Ethiopian farmers combat severe drought with ecological restoration

Ethiopia is in the midst of the worst drought in 50 years, affecting over half of the country’s 750 districts. Earlier this month, the United Nations Office for the Coordination of Humanitarian Affairs (OCHA), called Ethiopia’s condition “a deteriorated humanitarian situation”.

Environmental degradation has played a big role. Ethiopia has long been a victim of land degradation, driven by increased human use of land and unsustainable agricultural practices. Grazing of animals and collection of firewood haven’t helped – with less cover and protection against erosion, soil is more easily washed away.

Now, Ethiopia is drawing on its business community and public sector to do something about it. Earlier this year, the country agreed to join the African Forest Landscape Restoration Initiative (AFR100), a country-led effort to bring 100m hectares of land in Africa into restoration by 2030. The initiative was launched formally at COP21 in Paris.

AFR100 will see governments working together with regional institutions, public and private sector partners and international development programs to restore productivity to deforested and degraded landscapes, mostly through restoring forests and planting trees on agricultural land. “AFR100 seeks to realize the benefits that trees can provide in African landscapes, thereby contributing to improved soil fertility and food security, improved availability and quality of water resources, reduced desertification, increased biodiversity, the creation of green jobs, economic growth, and increased capacity for climate change resilience, adaptation and mitigation,” the group’s mission states.
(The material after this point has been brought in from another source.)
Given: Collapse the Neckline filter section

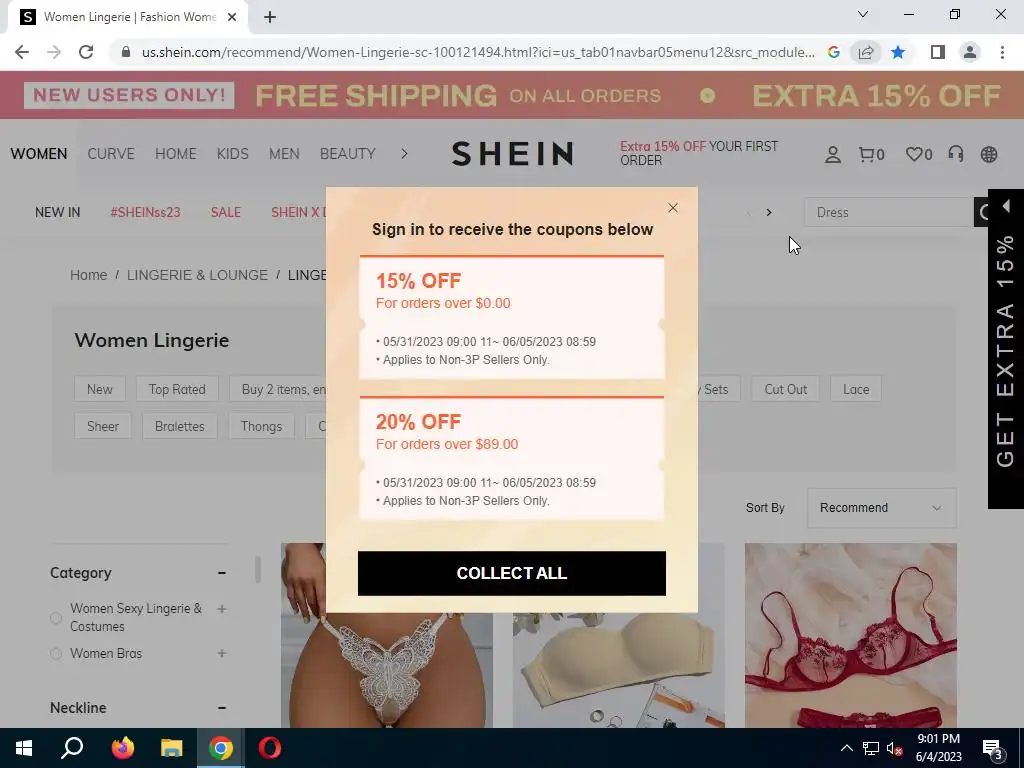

While Ethiopia and other AFR100 countries are devoting resources to the commitment, public funds are likely to be insufficient to meet the ambitious target. That’s why many groups are focused on enticing the private sector to make restoration investments.

We have to develop a proof of concept for restoration models where people can earn money and it does something good for the environment,” says Till Pistorius, deputy head of the climate division at international consulting firm Unique Forestry and Land Use, which provides advice on forest management and sustainable land use.